Please list every person mentioned by name in the flood account below.

_Page_
════════
10:20 a.m. Oh my god, oh my god, oh my god, is how it felt, how can this be and is this a good decision and my roommates don’t even know I’m leaving. Nobody did. Then onto the Settlement School bridge we drove. We crossed the angry river—There’s Rachel’s truck! Could that really be Tamela’s motorcycle? Just a few days ago we’d looked at recent photos of her amazing maiden ride through the majestic Swiss Alps. The new bike lay there, now, caked in flood mud, the very picture—I had to acknowledge—of a valiant fighter forced to concede. Oh Troublesome, I said to no one, and just at that moment I realized I didn’t even have Erin’s contact info programmed into my phone.
We’d gone hardly a half mile when we came to our first lane closure. Was it a landslide? There was flood debris piled high, and policemen and rescue workers and sundry others circled about as automobiles slowed to a crawl to make their careful way around the wreckage. I can see it now, in my head, although the entire event is a jumble. Were we over a river? Was there a hill to the left, from whence the pile might have come? I felt such shock and disbelief I cannot now recall, if it ever registered at all. I’m driving through a raging flood, is all I could think, a massive, devastating flood, and I don’t know where there is water and I don’t know which roads are out and I don’t know which route I should take or if there is even a right choice to make. Oh, and right about then it came to me I might ought to check my gas gauge. It registered a quarter tank.
════════
_Source excerpt_
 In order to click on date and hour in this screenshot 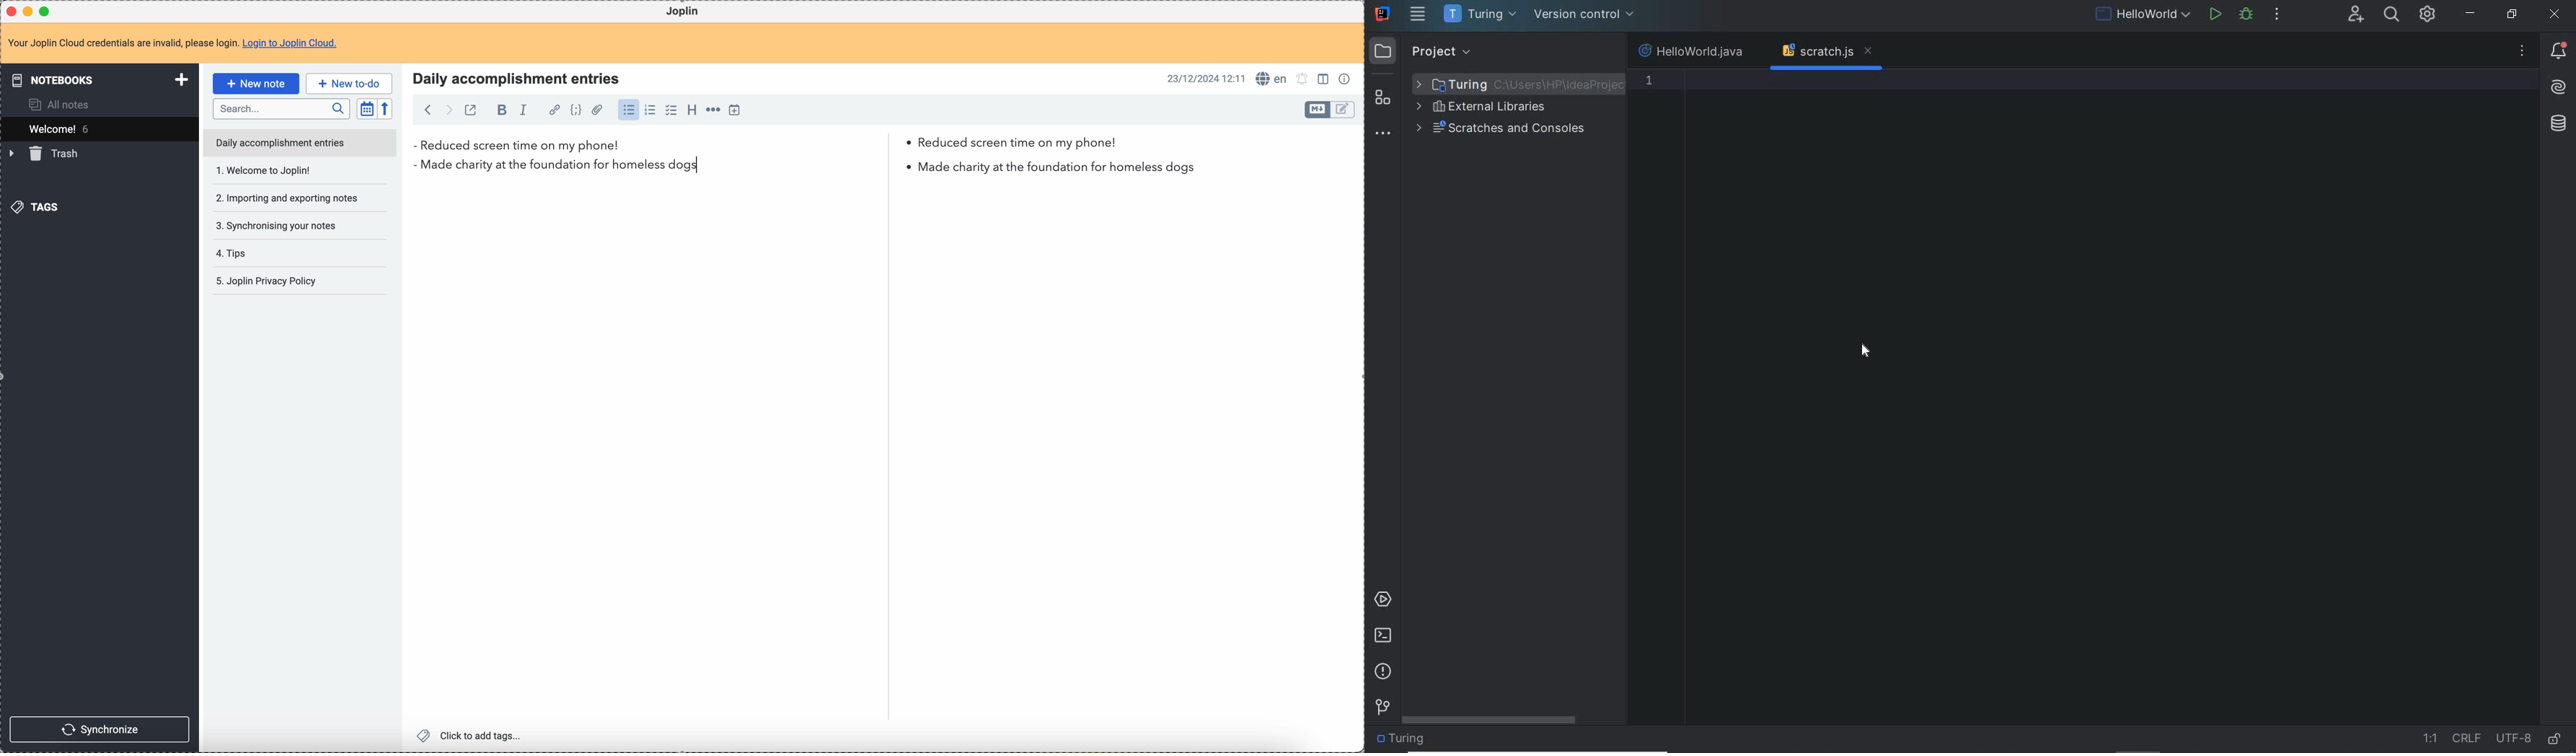, I will do `click(1204, 78)`.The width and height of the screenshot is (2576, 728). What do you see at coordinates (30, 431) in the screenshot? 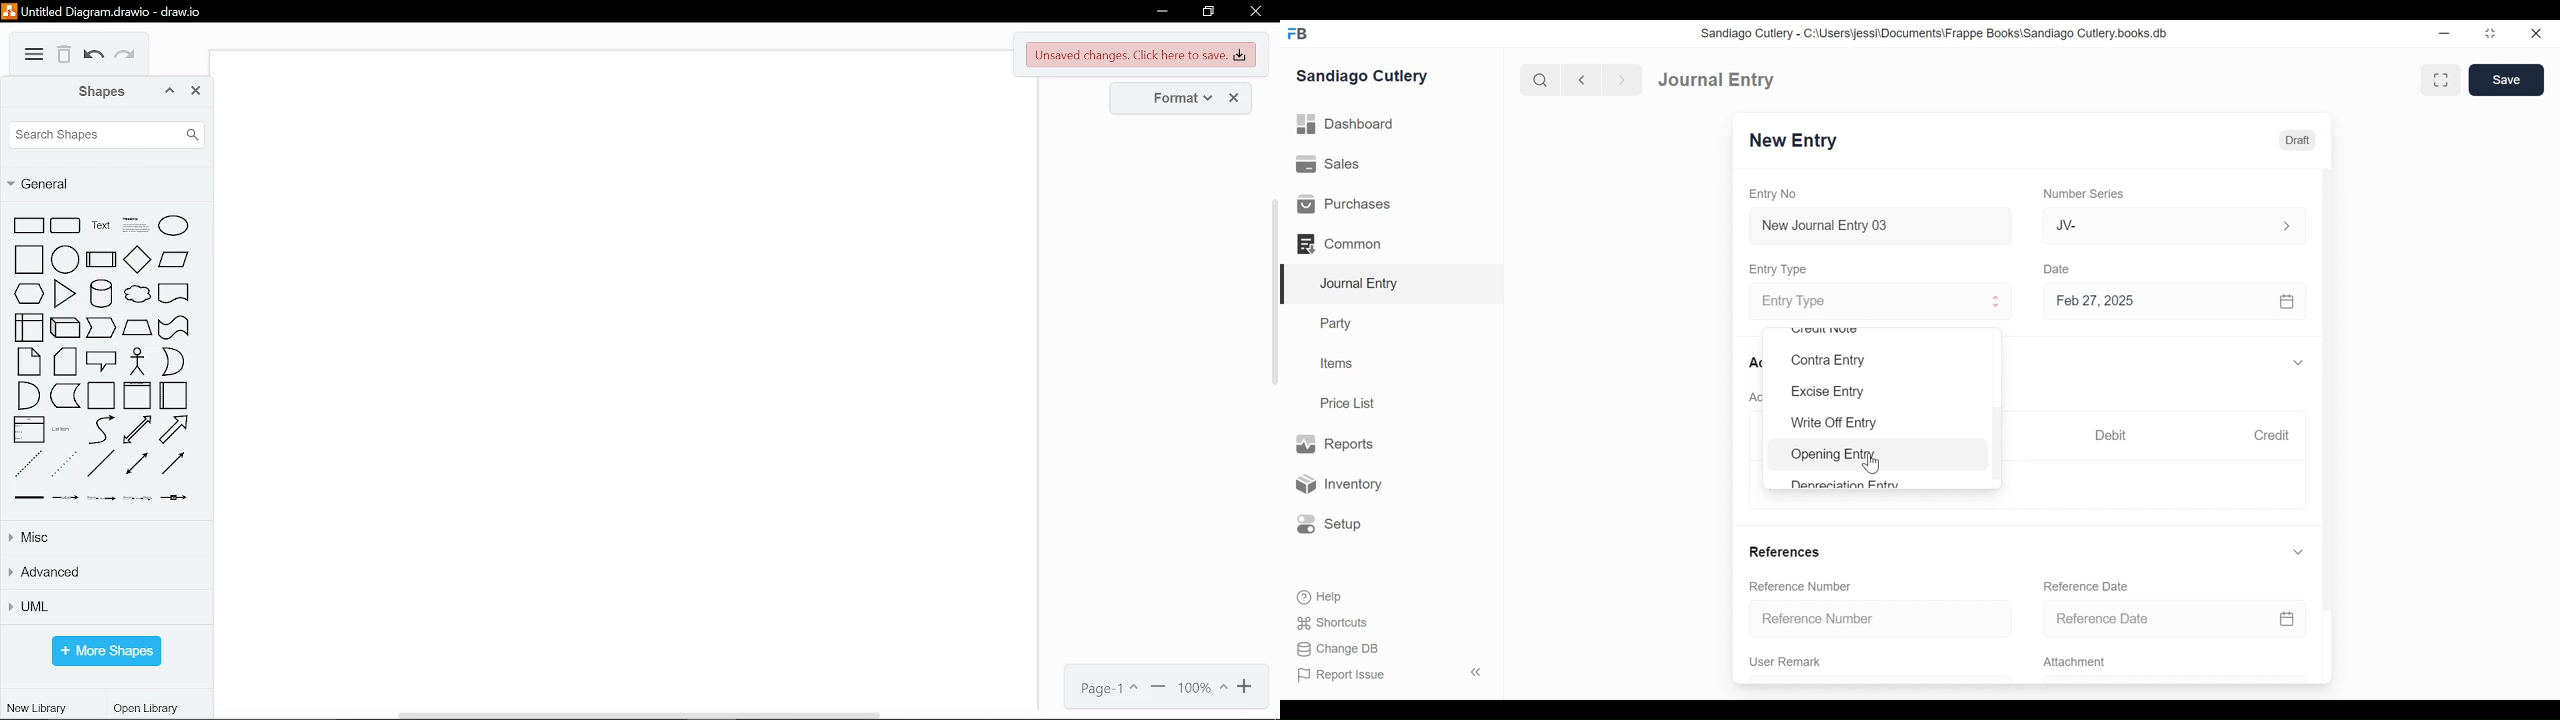
I see `list` at bounding box center [30, 431].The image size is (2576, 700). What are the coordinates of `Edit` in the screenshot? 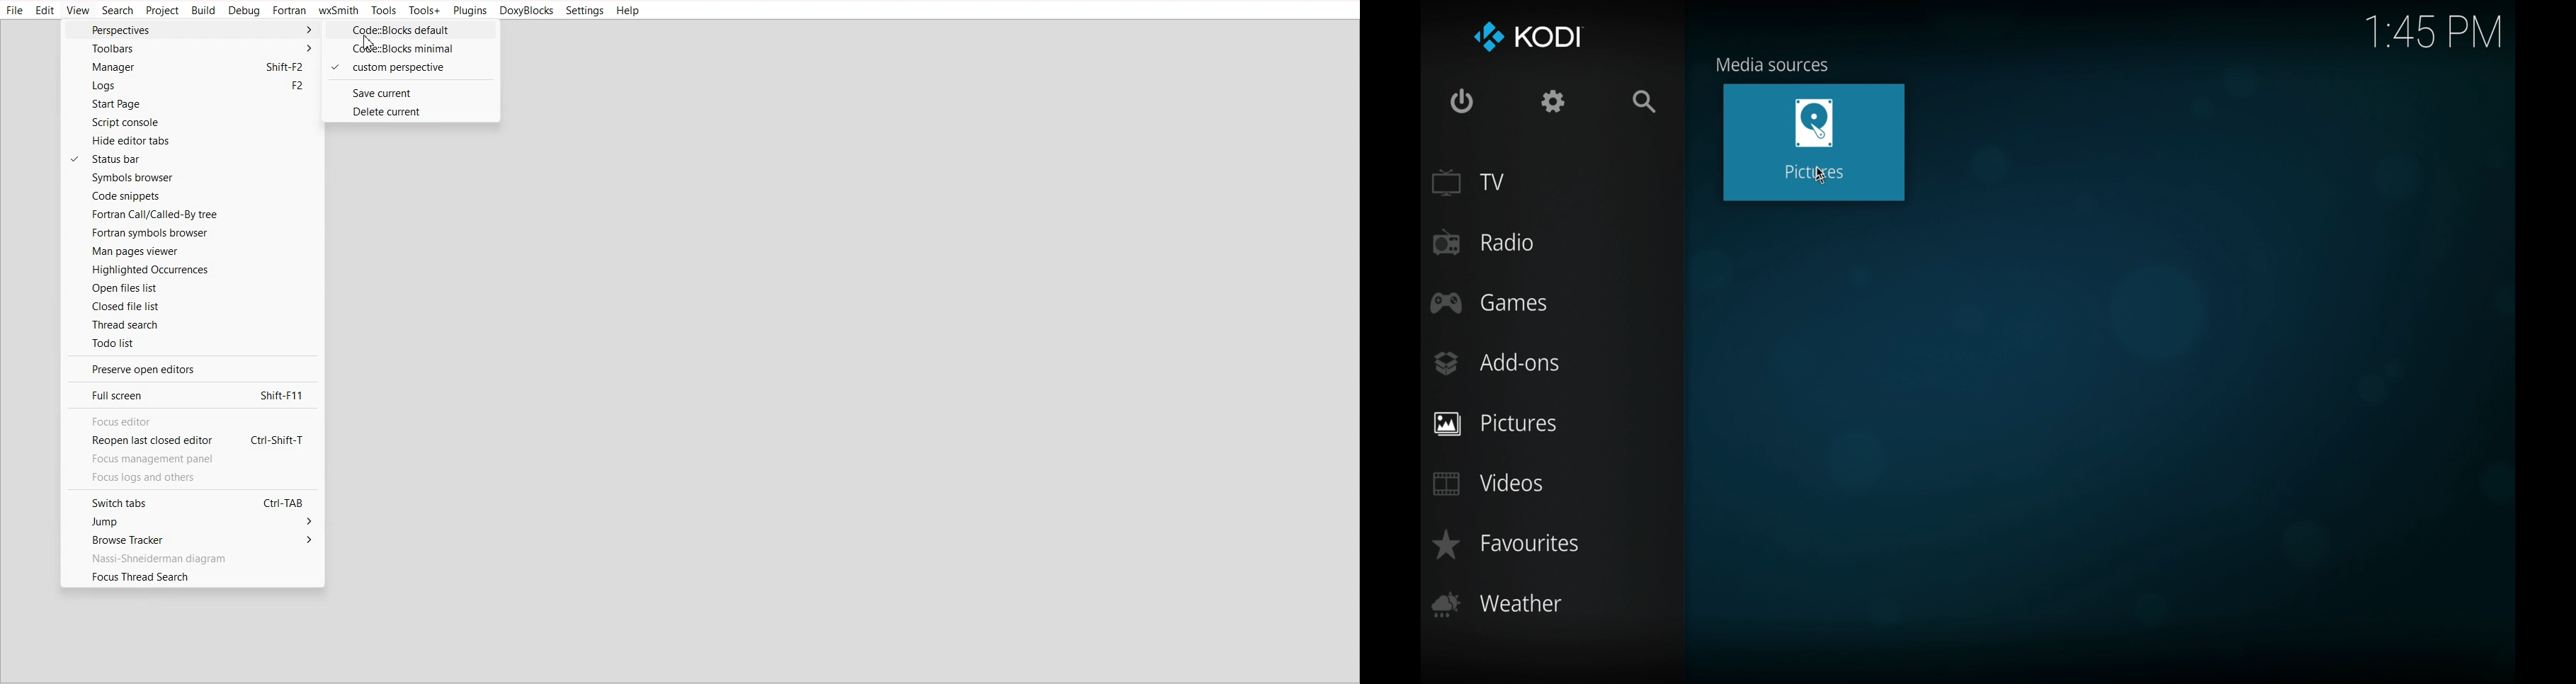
════════
_Solution to this exercise_
Rachel, Tamela, Erin